Three companies and two universities participated in developing the Dragon Project (for Distribution and Reusability of ADA Real-time Applications through Graceful On-line Operations). This was an effort to provide effective support for software reuse in real-time for distributed and dynamically reconfigurable systems. The researchers say they have resolved the problems of distribution in real-time performance and are developing a library and classification scheme now. One of the companies, TXT, in Milan, will bring it to market.

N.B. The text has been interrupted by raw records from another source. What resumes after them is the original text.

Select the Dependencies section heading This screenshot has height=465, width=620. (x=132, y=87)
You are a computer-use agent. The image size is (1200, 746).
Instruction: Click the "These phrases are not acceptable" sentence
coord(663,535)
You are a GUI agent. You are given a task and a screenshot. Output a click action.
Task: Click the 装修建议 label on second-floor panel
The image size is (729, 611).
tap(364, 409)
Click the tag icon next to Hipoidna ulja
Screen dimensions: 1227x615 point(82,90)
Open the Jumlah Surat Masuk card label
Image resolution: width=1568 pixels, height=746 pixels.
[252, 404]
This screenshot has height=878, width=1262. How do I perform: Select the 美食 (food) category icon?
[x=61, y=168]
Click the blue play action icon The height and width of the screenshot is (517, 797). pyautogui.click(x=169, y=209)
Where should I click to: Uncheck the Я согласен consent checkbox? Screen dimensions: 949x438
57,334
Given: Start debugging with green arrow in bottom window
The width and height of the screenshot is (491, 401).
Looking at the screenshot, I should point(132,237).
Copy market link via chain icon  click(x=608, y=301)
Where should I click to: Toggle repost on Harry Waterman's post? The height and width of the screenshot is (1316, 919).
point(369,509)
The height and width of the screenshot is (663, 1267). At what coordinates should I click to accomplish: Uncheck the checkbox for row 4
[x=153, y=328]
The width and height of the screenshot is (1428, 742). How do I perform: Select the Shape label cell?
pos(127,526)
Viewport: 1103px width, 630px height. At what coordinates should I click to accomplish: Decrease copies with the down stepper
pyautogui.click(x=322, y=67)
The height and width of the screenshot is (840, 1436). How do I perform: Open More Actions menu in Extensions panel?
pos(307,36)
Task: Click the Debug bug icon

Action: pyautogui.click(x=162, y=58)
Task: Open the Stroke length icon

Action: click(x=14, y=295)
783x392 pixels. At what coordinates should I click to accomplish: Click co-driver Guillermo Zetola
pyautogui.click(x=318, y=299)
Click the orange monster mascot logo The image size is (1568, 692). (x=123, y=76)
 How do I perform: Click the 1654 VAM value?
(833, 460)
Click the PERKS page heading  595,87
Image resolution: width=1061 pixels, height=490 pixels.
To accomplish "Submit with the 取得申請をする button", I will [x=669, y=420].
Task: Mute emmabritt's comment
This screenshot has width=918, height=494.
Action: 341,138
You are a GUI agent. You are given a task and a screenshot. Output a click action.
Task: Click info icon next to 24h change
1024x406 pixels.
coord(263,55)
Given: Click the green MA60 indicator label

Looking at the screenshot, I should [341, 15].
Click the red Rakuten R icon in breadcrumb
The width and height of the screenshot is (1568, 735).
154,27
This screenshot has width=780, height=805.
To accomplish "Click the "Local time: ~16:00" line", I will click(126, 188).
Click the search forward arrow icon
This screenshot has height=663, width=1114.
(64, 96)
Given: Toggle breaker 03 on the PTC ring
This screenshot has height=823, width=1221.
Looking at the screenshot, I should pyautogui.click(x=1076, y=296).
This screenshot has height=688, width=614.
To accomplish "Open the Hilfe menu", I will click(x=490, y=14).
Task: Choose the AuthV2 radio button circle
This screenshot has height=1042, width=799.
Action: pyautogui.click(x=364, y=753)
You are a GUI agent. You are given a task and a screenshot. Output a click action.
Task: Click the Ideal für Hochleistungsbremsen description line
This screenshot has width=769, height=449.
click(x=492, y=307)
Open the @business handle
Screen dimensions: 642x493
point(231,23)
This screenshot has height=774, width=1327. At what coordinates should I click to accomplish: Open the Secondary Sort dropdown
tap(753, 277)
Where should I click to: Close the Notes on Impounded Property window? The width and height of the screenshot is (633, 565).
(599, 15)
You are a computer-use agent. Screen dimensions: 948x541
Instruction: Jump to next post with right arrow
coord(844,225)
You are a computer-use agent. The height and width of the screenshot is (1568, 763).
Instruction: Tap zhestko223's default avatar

Several other software projects are also ready for market. One is Meteor, which is aimed at integrating a formal approach to industrial software development, particularly in telecommunications. The participants have defined several languages, called ASF, COLD, ERAE, PLUSS, and PSF for requirements engineering and algebraic methods. Another project is QUICK, the design and experimentation of a knowledge-based system development tool kit for real-time process control applications. The tool kit consists of a general system architecture, a set of building modules, support tools for construction, and knowledge-based system analysis of design methodology. The tool kit will also contain a rule-based component based on fuzzy logic. During the next two years, more attention and funds will be indirectly devoted to technology transfer, and the intention to transfer is also likely to be one of the guides in evaluating project proposals.
Some industry experts maintain that high technology and the flow of information made the upheaval in Eastern Europe inevitable. Leonard R. Sussman, author of Power, the Press, and the Technology of Freedom: The Coming Age of ISDN (Freedom House, 1990), predicted that technology and globally linked networks would result in the breakdown of censorious and suppressive political systems. He says the massive underground information flow due to books, copiers, software, hardware, and fax machines, in Poland for example, indicates that technology can mobilize society. Knowing that computers are essential to an industrial society, he says, Gorbachev faced a dilemma as decentralized computers loosened the government's control over the people running them. Glasnost evolved out of that dilemma, says Sussman.
Last fall, a general draft trade and economic cooperation accord was signed by the European Commission and the Soviet Union. And both American and Western European business interests are calling for the Coordinating Committee on Multilateral Export Controls (COCOM) to relax high technology export rules to the Eastern Bloc and the Soviet Union. The passage of that proposal could allow huge computer and telecommunications markets to open up. And perhaps the Revolutions of 1989 will reveal themselves to have been revolutions in communication and the flow of information due in part to high technology and the hunger for it.